(Saved entries)
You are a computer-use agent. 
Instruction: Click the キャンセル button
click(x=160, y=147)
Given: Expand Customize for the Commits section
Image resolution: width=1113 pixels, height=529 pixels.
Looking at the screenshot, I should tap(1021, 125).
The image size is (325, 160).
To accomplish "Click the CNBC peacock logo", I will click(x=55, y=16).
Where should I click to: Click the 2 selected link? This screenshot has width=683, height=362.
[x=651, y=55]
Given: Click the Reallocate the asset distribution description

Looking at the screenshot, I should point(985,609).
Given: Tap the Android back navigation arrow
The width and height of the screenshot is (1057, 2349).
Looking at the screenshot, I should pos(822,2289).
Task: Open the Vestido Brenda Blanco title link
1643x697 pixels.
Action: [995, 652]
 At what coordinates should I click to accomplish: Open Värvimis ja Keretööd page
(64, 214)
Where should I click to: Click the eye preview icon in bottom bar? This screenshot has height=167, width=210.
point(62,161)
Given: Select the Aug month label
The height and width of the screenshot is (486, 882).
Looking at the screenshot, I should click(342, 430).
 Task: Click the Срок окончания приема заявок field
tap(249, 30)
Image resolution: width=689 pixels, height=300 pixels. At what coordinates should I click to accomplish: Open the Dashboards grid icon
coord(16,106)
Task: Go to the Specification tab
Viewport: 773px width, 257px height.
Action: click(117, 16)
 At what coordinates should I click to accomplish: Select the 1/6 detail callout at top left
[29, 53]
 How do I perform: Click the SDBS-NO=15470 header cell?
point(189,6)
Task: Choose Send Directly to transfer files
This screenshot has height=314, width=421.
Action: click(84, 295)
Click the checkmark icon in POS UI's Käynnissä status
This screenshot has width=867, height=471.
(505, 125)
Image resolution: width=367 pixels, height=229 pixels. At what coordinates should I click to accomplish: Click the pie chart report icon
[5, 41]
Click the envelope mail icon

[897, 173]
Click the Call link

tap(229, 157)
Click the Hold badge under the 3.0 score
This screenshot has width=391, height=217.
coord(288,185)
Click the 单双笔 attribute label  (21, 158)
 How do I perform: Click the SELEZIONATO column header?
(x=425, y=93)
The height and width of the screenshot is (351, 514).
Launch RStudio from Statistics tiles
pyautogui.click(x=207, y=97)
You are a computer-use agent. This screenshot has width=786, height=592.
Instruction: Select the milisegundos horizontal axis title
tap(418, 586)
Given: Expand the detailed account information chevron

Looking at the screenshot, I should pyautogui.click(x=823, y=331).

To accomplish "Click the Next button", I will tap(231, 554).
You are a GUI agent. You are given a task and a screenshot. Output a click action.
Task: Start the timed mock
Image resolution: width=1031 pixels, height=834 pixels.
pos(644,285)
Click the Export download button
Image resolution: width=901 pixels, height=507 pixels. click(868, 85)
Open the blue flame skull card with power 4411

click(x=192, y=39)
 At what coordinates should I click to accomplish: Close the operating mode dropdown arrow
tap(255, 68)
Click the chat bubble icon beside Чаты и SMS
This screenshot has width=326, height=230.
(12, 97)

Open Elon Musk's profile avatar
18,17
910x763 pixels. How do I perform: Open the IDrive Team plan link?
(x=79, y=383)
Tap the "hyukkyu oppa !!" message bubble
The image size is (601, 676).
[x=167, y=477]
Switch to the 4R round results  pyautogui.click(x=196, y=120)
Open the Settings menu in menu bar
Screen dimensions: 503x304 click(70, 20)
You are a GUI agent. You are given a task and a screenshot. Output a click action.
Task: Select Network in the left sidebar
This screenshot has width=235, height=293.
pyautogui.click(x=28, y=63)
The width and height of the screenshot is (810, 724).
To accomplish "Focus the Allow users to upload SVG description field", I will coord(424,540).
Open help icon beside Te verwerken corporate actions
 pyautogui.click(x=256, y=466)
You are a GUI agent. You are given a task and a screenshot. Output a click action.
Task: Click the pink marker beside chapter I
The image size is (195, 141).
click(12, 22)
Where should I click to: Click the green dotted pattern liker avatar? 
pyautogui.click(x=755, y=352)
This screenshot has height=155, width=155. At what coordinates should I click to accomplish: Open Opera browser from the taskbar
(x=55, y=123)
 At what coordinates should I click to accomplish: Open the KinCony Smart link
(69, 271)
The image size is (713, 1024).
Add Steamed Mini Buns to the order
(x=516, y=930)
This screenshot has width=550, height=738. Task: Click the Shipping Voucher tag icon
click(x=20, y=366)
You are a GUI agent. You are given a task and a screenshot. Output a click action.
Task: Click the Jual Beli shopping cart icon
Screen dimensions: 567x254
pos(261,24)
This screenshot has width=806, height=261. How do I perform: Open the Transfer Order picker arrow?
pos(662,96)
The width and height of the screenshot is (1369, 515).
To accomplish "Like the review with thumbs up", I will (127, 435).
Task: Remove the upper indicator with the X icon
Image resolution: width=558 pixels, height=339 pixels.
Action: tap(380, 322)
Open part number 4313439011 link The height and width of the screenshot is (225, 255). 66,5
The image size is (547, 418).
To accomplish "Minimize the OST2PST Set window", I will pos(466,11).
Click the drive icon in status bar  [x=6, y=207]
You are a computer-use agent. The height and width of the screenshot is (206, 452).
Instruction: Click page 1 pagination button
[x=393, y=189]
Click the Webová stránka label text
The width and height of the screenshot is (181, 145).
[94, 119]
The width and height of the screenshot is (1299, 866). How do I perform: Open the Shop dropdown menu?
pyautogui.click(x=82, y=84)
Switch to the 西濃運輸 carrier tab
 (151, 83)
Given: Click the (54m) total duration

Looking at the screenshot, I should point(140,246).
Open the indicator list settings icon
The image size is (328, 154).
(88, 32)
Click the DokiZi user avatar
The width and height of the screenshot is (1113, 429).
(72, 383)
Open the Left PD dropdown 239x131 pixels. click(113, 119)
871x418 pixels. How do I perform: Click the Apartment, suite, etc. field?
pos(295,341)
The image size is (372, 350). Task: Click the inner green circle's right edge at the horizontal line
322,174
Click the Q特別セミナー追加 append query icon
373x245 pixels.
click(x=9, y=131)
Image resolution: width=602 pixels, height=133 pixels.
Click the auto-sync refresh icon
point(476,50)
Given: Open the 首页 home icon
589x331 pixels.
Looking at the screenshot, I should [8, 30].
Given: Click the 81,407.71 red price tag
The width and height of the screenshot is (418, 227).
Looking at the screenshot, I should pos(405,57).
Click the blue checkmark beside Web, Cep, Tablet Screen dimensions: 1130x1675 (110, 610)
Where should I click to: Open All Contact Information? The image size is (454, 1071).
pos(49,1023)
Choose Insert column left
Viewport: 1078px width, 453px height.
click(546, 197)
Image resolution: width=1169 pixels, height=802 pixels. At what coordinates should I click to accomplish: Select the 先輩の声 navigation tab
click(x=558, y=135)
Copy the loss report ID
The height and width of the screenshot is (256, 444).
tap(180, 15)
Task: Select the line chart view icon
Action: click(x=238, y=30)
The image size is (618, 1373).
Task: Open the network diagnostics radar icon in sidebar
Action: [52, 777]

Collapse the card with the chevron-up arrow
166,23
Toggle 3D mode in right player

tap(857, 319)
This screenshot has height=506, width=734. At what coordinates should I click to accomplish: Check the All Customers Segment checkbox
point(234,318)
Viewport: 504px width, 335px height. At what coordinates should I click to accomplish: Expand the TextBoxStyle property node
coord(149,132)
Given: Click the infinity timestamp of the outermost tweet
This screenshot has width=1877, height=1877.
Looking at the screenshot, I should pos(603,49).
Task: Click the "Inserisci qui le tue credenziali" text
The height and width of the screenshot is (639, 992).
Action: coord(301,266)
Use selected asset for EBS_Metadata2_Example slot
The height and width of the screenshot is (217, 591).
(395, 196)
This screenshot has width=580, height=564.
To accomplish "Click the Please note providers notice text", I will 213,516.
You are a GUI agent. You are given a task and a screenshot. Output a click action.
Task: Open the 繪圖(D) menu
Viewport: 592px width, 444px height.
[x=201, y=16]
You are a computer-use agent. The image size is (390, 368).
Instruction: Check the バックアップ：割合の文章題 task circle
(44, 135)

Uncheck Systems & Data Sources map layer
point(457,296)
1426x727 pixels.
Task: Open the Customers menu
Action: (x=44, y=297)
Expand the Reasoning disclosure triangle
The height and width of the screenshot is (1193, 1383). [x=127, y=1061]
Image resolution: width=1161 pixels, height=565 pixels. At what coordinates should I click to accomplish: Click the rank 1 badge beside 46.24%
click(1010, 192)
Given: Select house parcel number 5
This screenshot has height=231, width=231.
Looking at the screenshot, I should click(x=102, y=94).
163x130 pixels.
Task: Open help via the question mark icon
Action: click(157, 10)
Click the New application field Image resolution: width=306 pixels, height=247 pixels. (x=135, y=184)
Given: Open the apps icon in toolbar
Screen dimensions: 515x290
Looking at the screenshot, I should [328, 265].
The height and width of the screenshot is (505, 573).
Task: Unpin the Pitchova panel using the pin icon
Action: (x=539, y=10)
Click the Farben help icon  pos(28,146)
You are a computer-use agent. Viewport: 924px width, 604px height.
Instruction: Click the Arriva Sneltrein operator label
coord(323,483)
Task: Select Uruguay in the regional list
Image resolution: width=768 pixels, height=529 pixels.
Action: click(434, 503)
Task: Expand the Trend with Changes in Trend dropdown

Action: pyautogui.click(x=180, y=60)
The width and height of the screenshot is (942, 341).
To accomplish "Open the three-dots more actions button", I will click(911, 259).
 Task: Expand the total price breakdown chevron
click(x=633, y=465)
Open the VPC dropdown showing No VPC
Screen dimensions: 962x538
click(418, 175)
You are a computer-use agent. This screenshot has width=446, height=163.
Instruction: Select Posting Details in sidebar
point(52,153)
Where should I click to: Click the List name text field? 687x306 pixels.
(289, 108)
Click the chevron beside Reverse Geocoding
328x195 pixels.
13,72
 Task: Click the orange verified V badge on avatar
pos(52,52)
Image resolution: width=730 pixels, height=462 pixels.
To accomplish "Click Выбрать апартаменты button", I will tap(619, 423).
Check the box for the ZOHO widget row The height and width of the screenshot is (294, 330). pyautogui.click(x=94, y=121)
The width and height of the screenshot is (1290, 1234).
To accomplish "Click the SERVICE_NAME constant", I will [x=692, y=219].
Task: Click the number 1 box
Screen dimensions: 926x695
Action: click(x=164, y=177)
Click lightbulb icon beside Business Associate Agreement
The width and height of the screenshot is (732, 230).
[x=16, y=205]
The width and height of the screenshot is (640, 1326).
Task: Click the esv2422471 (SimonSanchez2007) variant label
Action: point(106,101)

▶ **ABOUT THIS EXERCISE**
Retype exactly the lines from the one containing "You are a computer-use agent. Viewport: 924px" through the last line of the records above, including both.

▶ **REPLY**
You are a computer-use agent. Viewport: 924px width, 604px height.
Instruction: Click the Arriva Sneltrein operator label
coord(323,483)
Task: Select Uruguay in the regional list
Image resolution: width=768 pixels, height=529 pixels.
Action: click(434, 503)
Task: Expand the Trend with Changes in Trend dropdown

Action: pyautogui.click(x=180, y=60)
The width and height of the screenshot is (942, 341).
To accomplish "Open the three-dots more actions button", I will click(911, 259).
 Task: Expand the total price breakdown chevron
click(x=633, y=465)
Open the VPC dropdown showing No VPC
Screen dimensions: 962x538
click(418, 175)
You are a computer-use agent. This screenshot has width=446, height=163.
Instruction: Select Posting Details in sidebar
point(52,153)
Where should I click to: Click the List name text field? 687x306 pixels.
(289, 108)
Click the chevron beside Reverse Geocoding
328x195 pixels.
13,72
 Task: Click the orange verified V badge on avatar
pos(52,52)
Image resolution: width=730 pixels, height=462 pixels.
To accomplish "Click Выбрать апартаменты button", I will tap(619, 423).
Check the box for the ZOHO widget row The height and width of the screenshot is (294, 330). pyautogui.click(x=94, y=121)
The width and height of the screenshot is (1290, 1234).
To accomplish "Click the SERVICE_NAME constant", I will [x=692, y=219].
Task: Click the number 1 box
Screen dimensions: 926x695
Action: click(x=164, y=177)
Click lightbulb icon beside Business Associate Agreement
The width and height of the screenshot is (732, 230).
[x=16, y=205]
The width and height of the screenshot is (640, 1326).
Task: Click the esv2422471 (SimonSanchez2007) variant label
Action: point(106,101)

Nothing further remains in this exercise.